[[ Records provided, beginning ]]

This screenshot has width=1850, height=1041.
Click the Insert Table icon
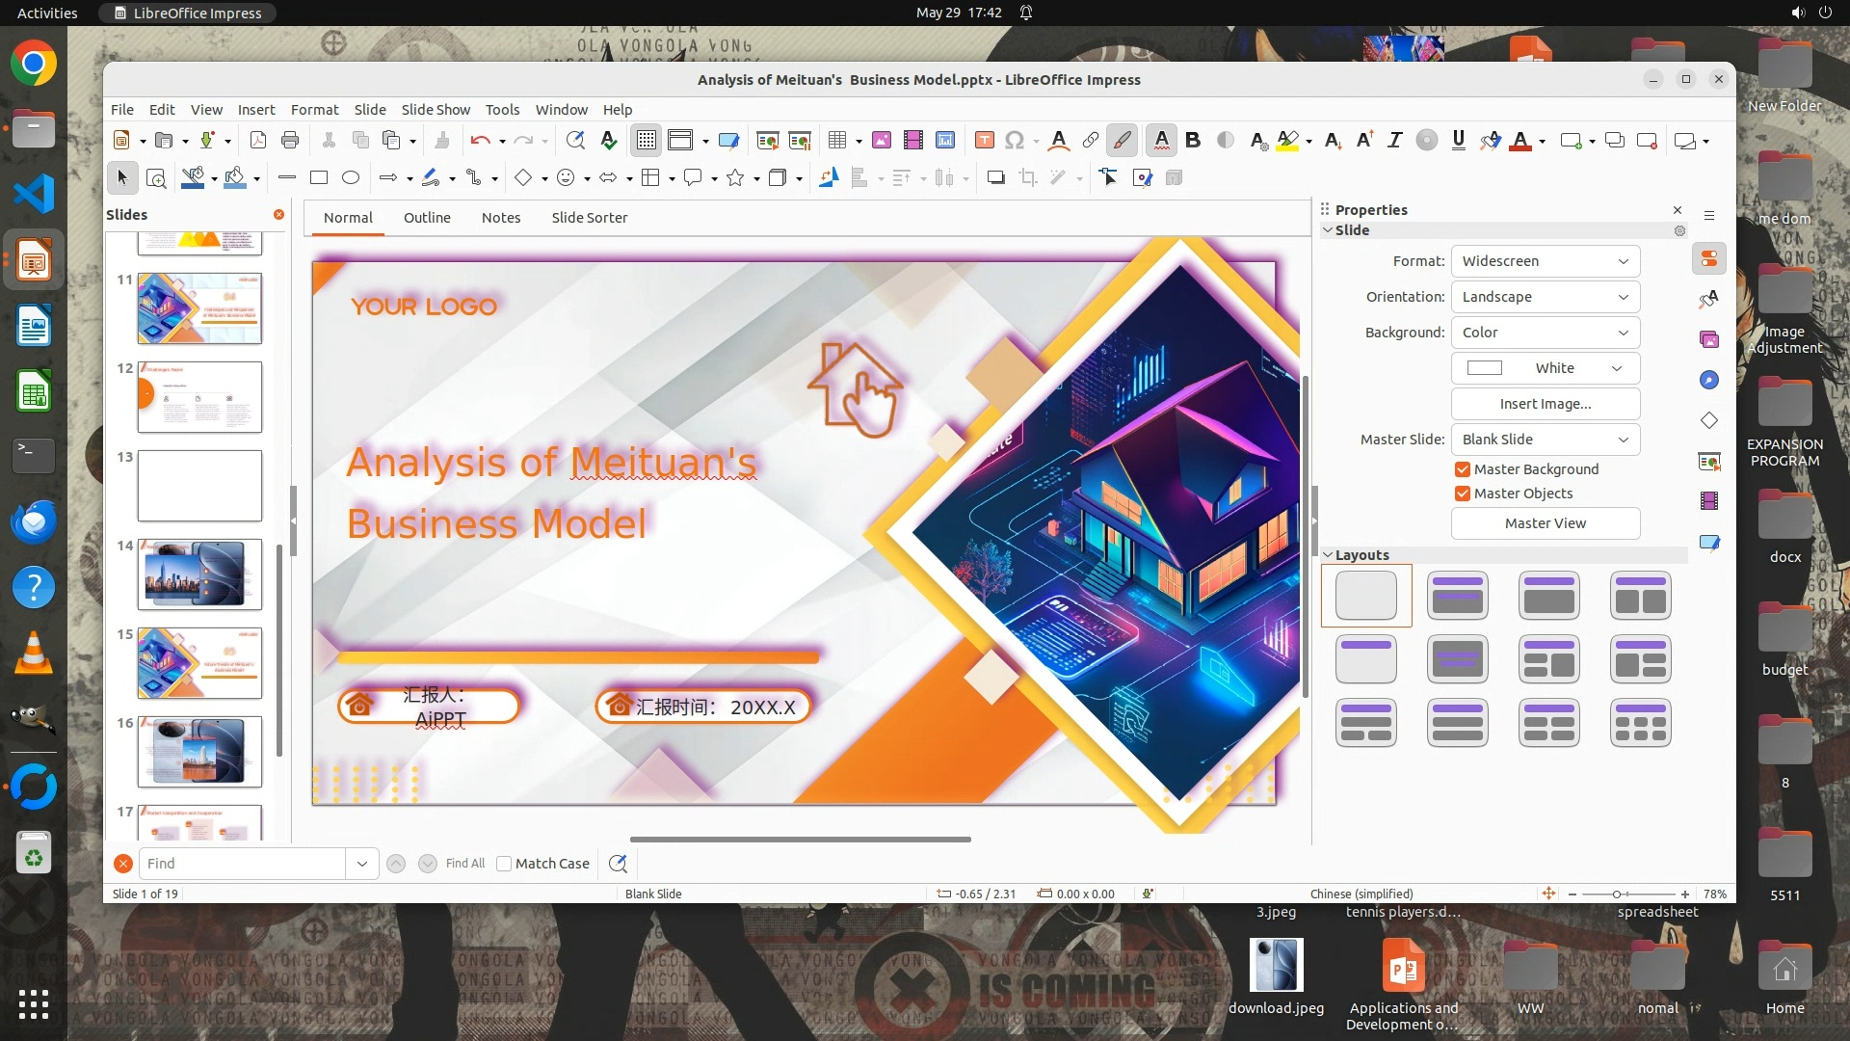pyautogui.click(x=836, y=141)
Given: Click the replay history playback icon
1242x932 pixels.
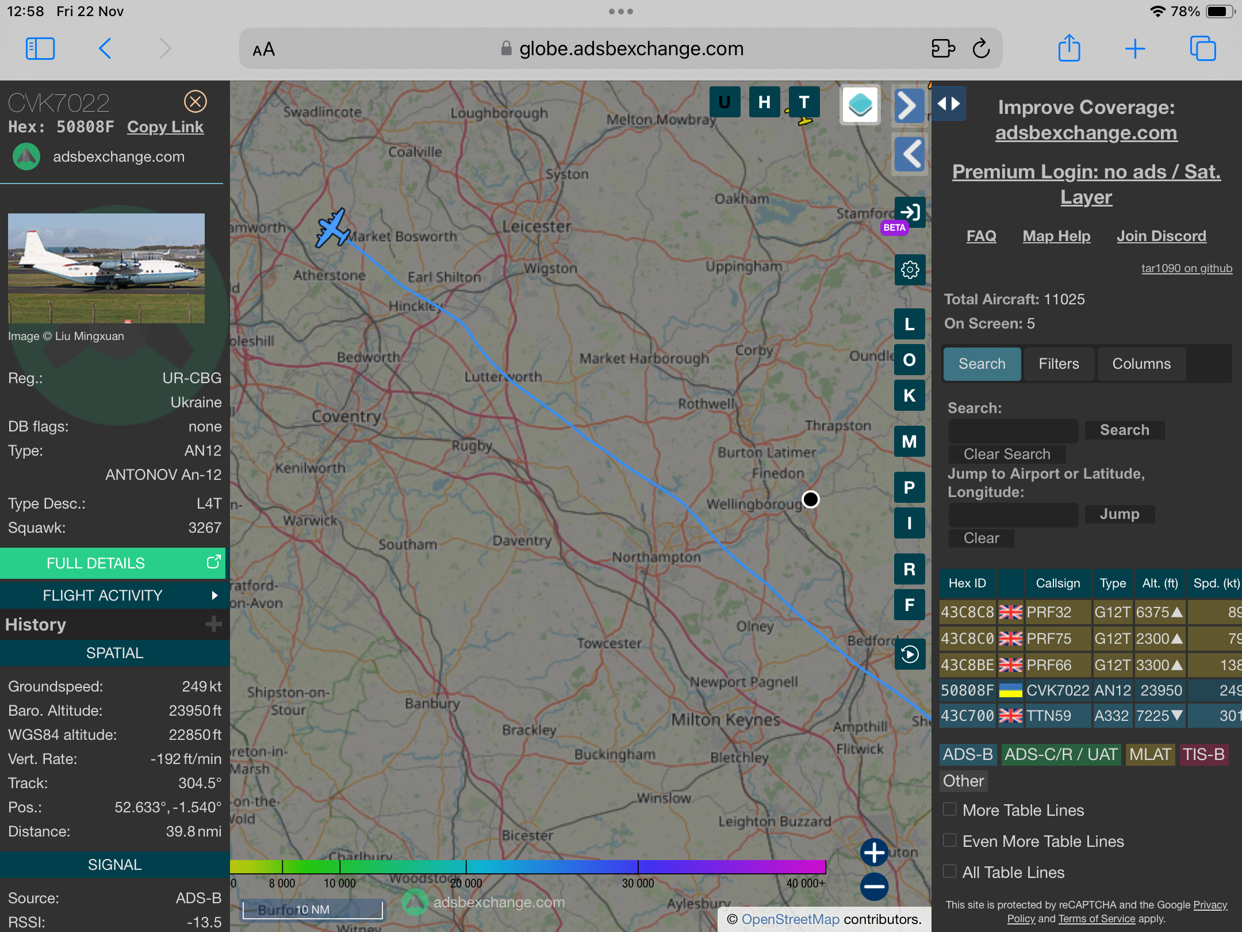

[[ Records provided, end ]]

■ **Problem description**
From the first line above to the last, reproduce the records exactly but without the pictures.

■ **Reply**
This screenshot has width=1850, height=1041.
Click the Insert Table icon
pyautogui.click(x=836, y=141)
Given: Click the replay history playback icon
1242x932 pixels.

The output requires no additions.